§ ページ抜粋
債務者が債務の本旨に従った履行をしないことを債務不履行といいます。

債務不履行の場合、債権者は履行の請求ができ、また損害賠償を求めることができ、さらに契約を解除することができます。

債務不履行には、下記の態様があります。

①履行遅滞

債務の履行が弁済期を過ぎてもなされないことをいいます。

②不完全履行

履行に相当する給付がなされたが、それが不完全であること、または主たる債務のほかの付随的債務の不履行があったことをいいます。

③履行不能

履行が契約締結後に不可能になることをいいます。

◇債務不履行の効果

債務不履行によって下記の効果が発生します。

①完全履行請求権

債務不履行の事実さえあれば認められます。

②損害賠償請求権の発生

・債務不履行の事実

・履行しないことに債務者の責任があること

・債務不履行と因果関係のある損害が発生していること

金銭債務の場合には、債務者の過失は必要ありません。

§ 問題文
債務不履行に関する抜粋のうち、「債務の履行が弁済期を過ぎてもなされないことをいいます。」から「債務不履行によって下記の効果が発生します。」までの部分を、両端の語句も含めて一字一句変えずにもう一度書き出しなさい。 ここに掲げる資料は、上の抜粋とは別の出典から取ったものである。

§ 資料一覧
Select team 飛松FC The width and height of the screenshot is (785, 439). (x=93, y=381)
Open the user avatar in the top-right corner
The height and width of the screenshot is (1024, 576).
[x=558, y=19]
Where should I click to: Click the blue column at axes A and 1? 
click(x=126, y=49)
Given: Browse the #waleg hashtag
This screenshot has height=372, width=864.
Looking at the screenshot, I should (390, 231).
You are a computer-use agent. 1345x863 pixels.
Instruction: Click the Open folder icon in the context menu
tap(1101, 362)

* * *

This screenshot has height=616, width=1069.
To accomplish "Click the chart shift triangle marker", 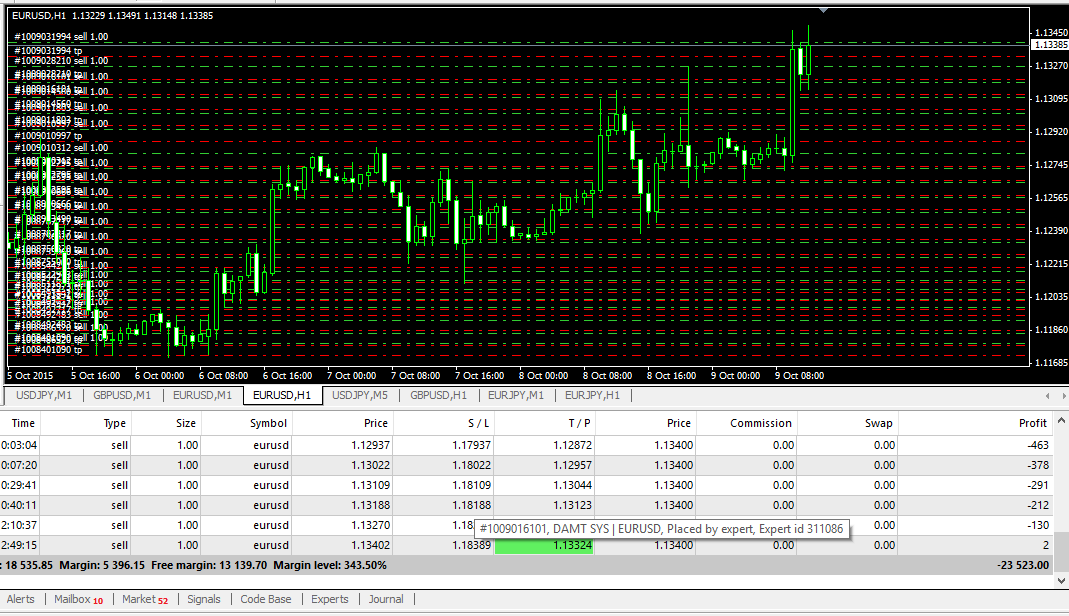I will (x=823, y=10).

...

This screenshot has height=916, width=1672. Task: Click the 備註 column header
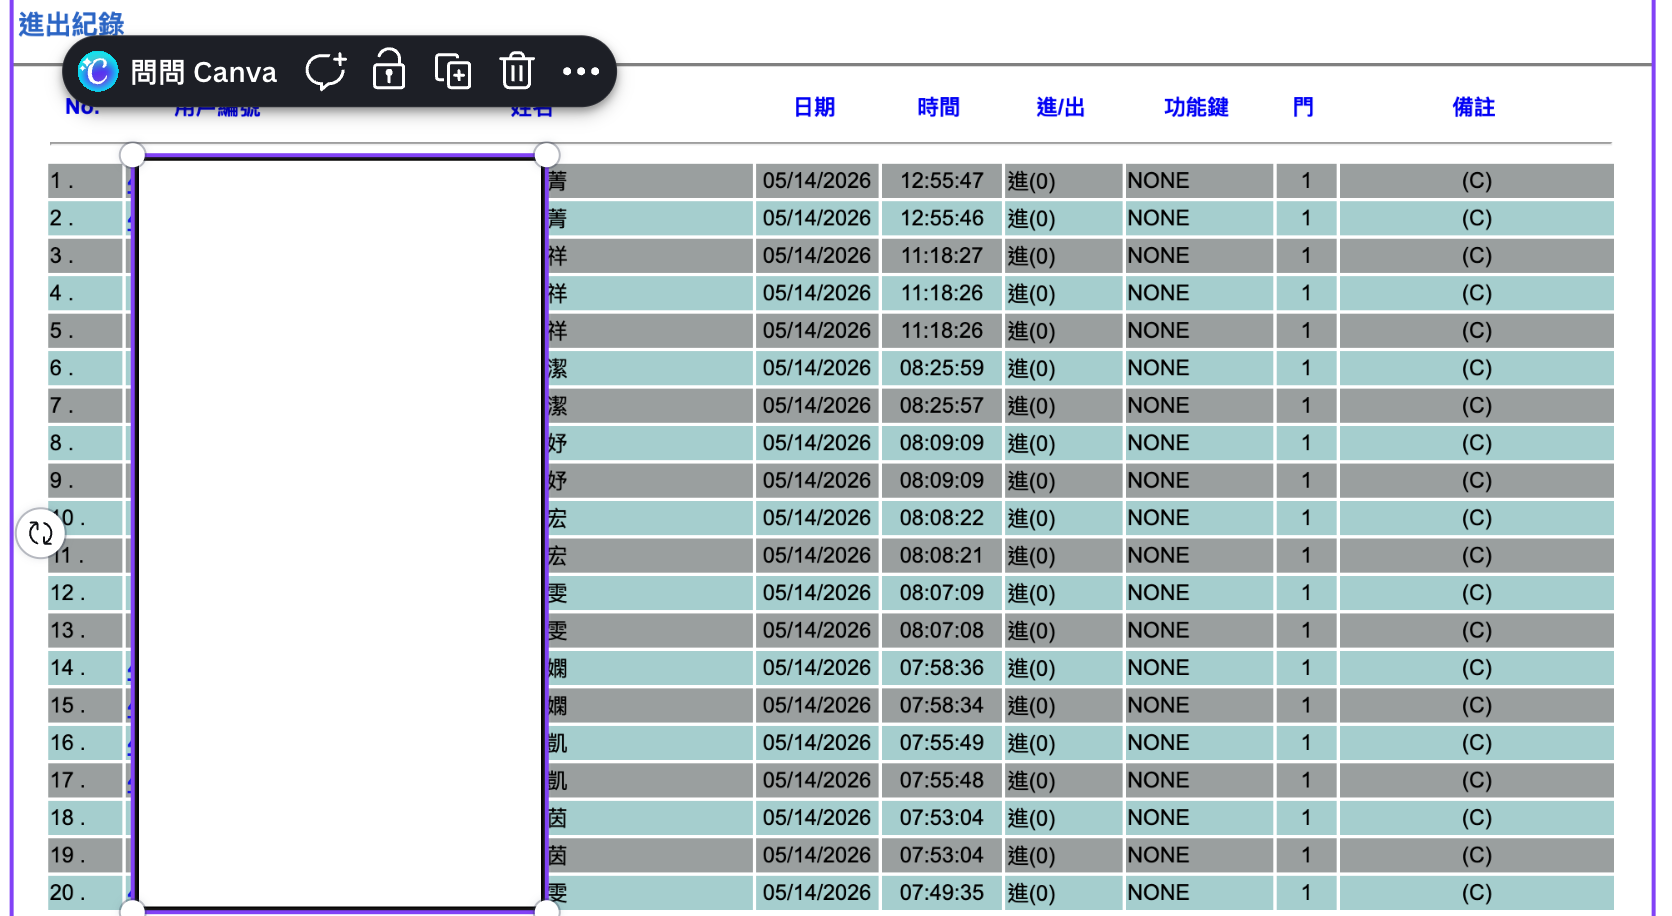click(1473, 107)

§ 解答例
債務の履行が弁済期を過ぎてもなされないことをいいます。

②不完全履行

履行に相当する給付がなされたが、それが不完全であること、または主たる債務のほかの付随的債務の不履行があったことをいいます。

③履行不能

履行が契約締結後に不可能になることをいいます。

◇債務不履行の効果

債務不履行によって下記の効果が発生します。